I’m into wild medicinal edibles aka “weeds” as part of my cover crop plan too. I saw dandelion greens for two dollars a bunch at the store the other day. Awesome! I planted the ones in the picture (Blew the seed head off in the garden) Roasted Dandelion Root is the absolute best. Waiting a few more weeks to let the roots grow and the bees enjoy. I have also found Wheat and Barley do a great job for me overwintering and then forming a head by late May. It’ll allow me to harvest and then plant another crop
Does Garlic count? I totally have it and onions everywhere too. I put it out in the late fall here and it comes up and stays with a little green growing all Winter. Only thing that will keep cats from digging in the garden.
Couple other things too. Space challenged so I keep it pretty full. I really enjoyed this post and hearing what others are implementing

2 Likes

What does roasted dandelion root taste like? I know it’s edible, but I’ve been nervous to try it after finding that the leaves and flowers taste insanely bitter to me.

I really want to eat dandelion leaves and flowers, since they’re healthy food and available everywhere, but so far, I haven’t found a way to eat them that I can bear.

So good friend! Like a deep coffee mixed with Spring. So rich. I agree that the greens are bitter. I don’t adore them either. The roasted roots are so where it’s at for me. I dont remember the specific compound that causes it but when you roast them it releases and smells like chocolate cake. I harvested some yesterday. It was so windy I stopped cause wow they definitely hold down the fort! 220 in the oven to dry for an hour or so then 350 till they start to smoke. Health wise, they really really help me. I could go on and on about dandelions. I think it’s the magnesium I really respond to. Those deep roots snatch it up! I better stop. I could go on and on :slight_smile:



3 Likes

I would love to hear what they do for you nutritionally. I think the reason I need red meat in my diet is because I don’t absorb iron well from any other source, but magnesium is another possibility.

You are probably most definitely totally on to something there! I believe that’s where my problem and alot of others lie as well. Lack of minerals and nutrients in our food supply. Magnesium is really important in the process of making protein in our bodies for our brain, muscles, nervous system to function on. Vital in the process of digestion and absorption. Not even skimming the tip of the role of magnesium…and theres so much more in just
that one plant! Vitamin A,K, E, B vitamins, potassium, inulin, calcium, antioxidants, etc.

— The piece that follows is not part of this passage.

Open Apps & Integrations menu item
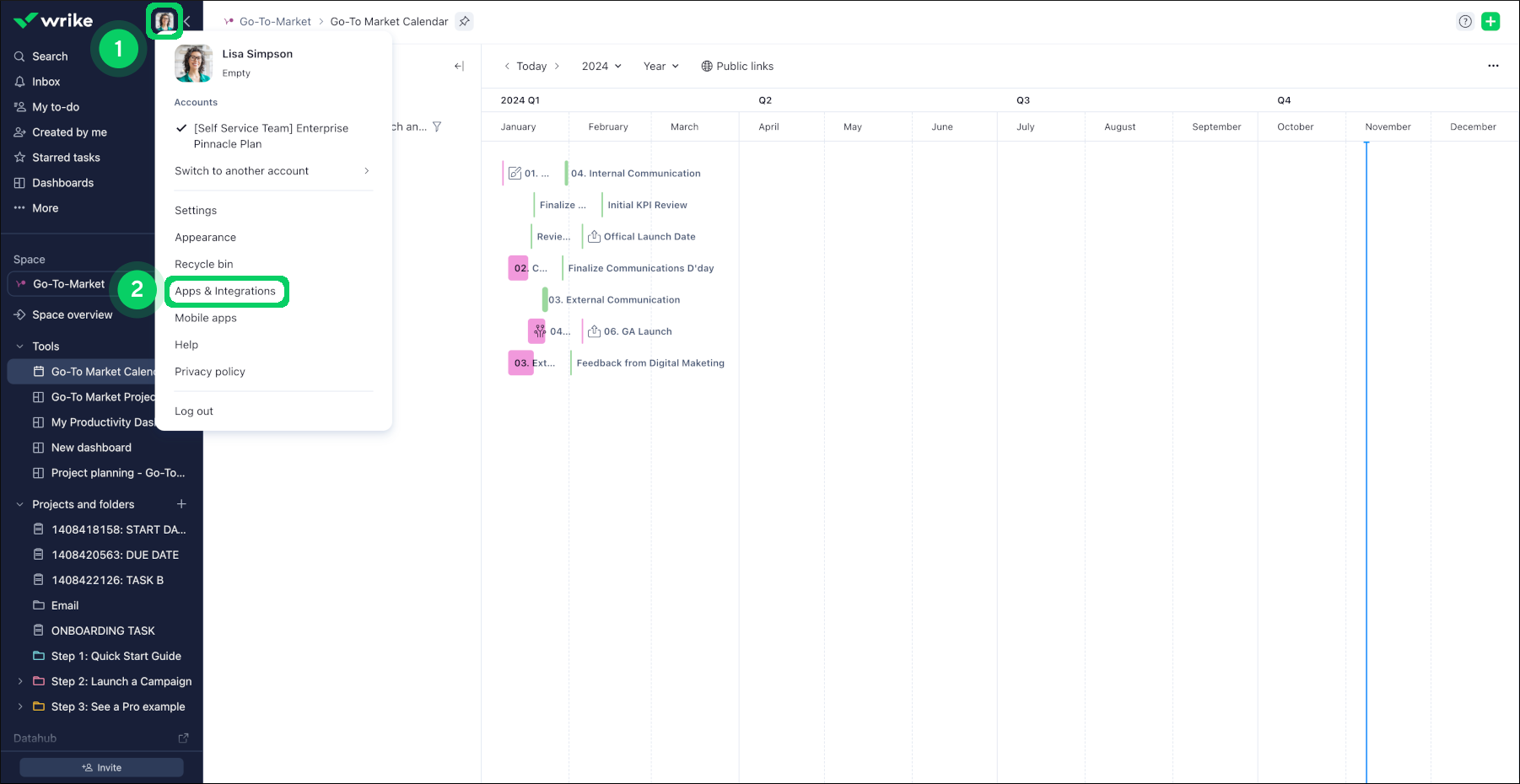Image resolution: width=1520 pixels, height=784 pixels. [226, 291]
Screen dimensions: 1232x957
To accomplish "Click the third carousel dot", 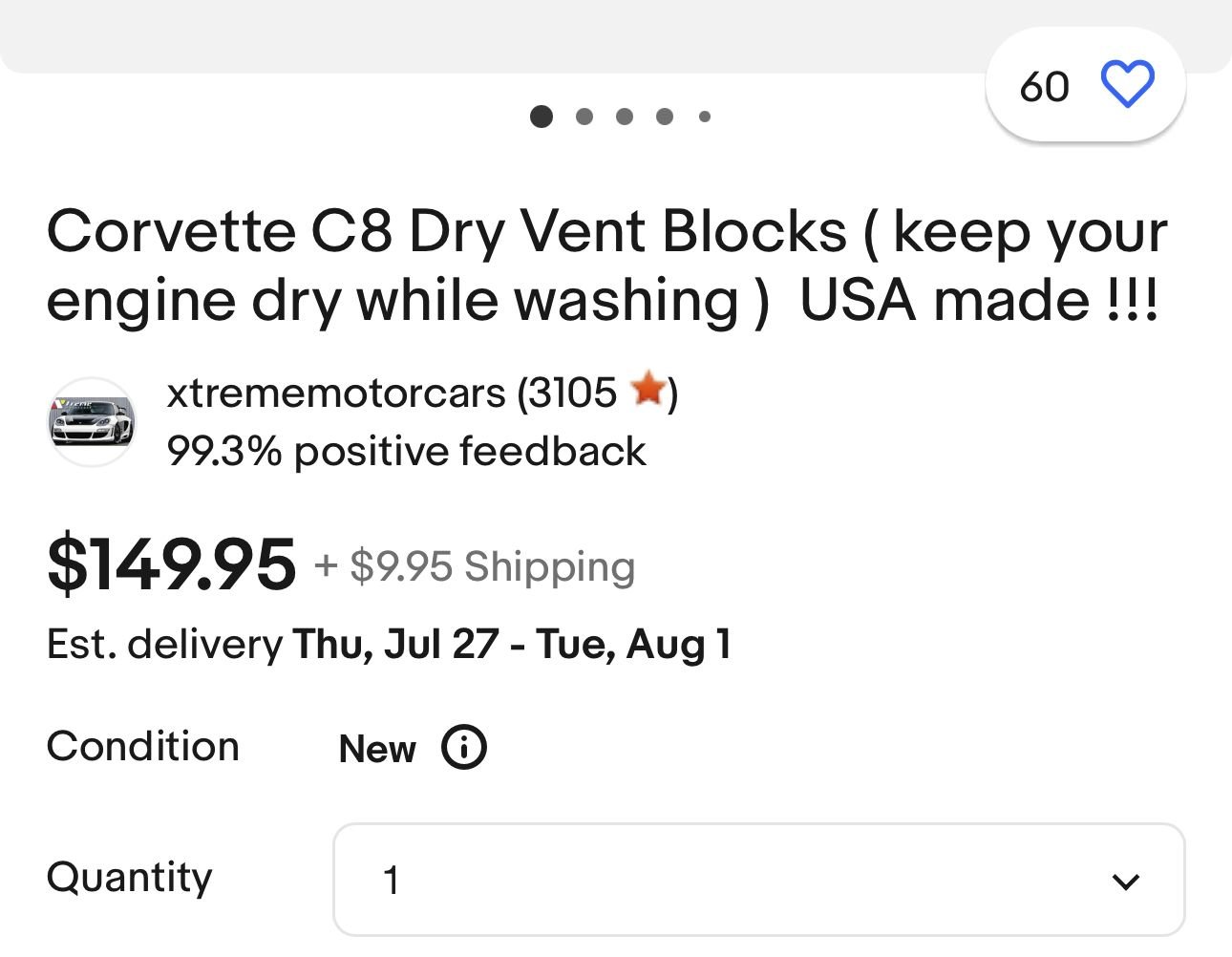I will click(625, 117).
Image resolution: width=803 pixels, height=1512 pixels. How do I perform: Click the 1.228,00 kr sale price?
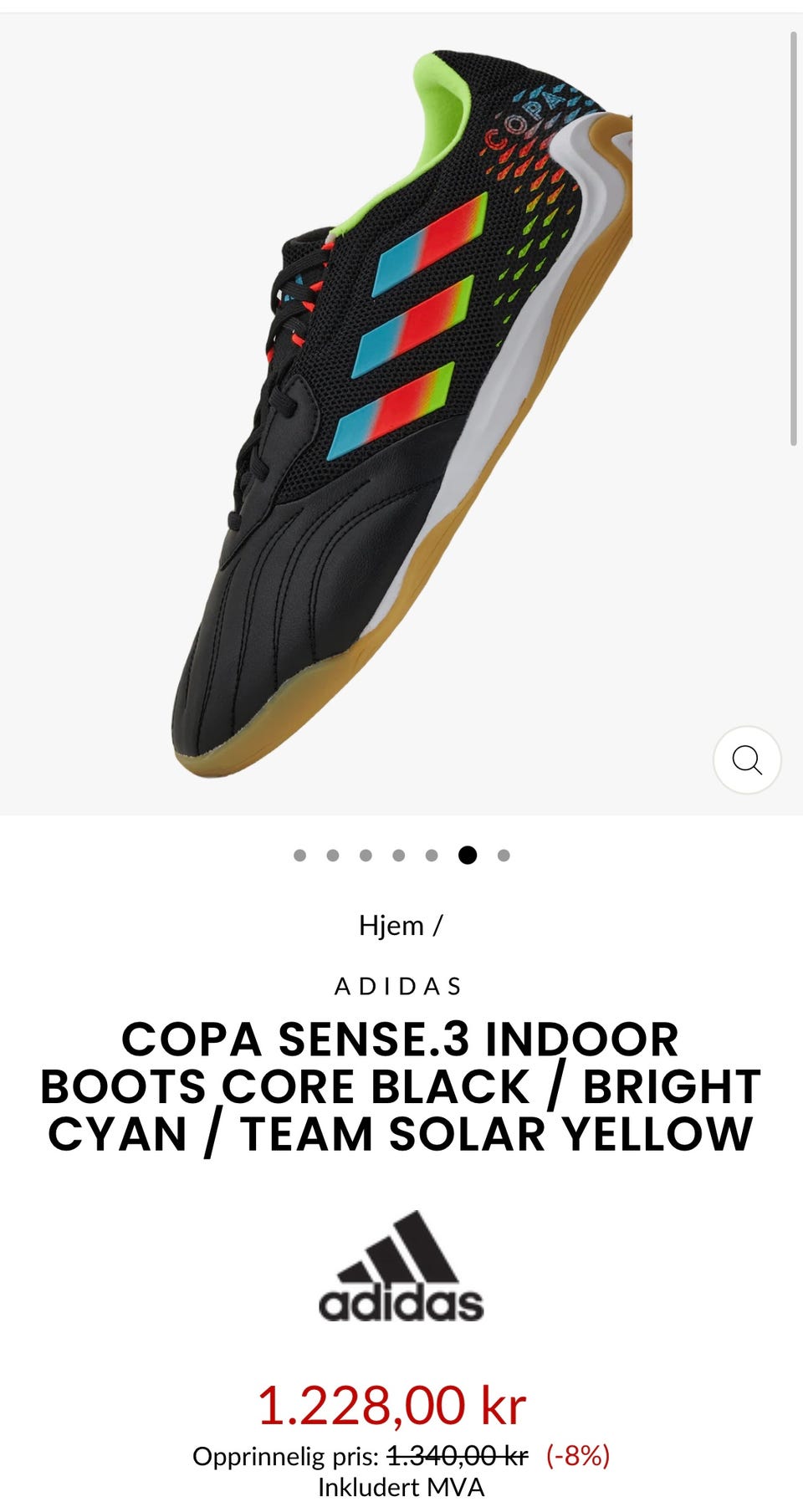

Crazy what a perfect system that we havent even begun to understand! Without help from the natural world I am definitely more tired, kind of stuck , just not quite 100 percent myself. Like I’m dragging me around! Being able to help myself was beyond empowering and I’m so grateful to nature. I utilize other remedies. Turkey tail, Milk Thistle, etc. I feel better now than I have in my whole life. I owe it to the magical,miraculous, absolutely freely given to us, literally growing everywhere, medicinal plant world!

I’m going to cheat a little and use an excerpt from this crazy phenomenal field guide. It gives the historical uses of medicinal plants as well as current studies. Great for id. They explain better than I could how awesome it is for digestion.

Sidenote - The information in this course in regards to nutrient density and how it varies between different vegetable varieties really blew my mind!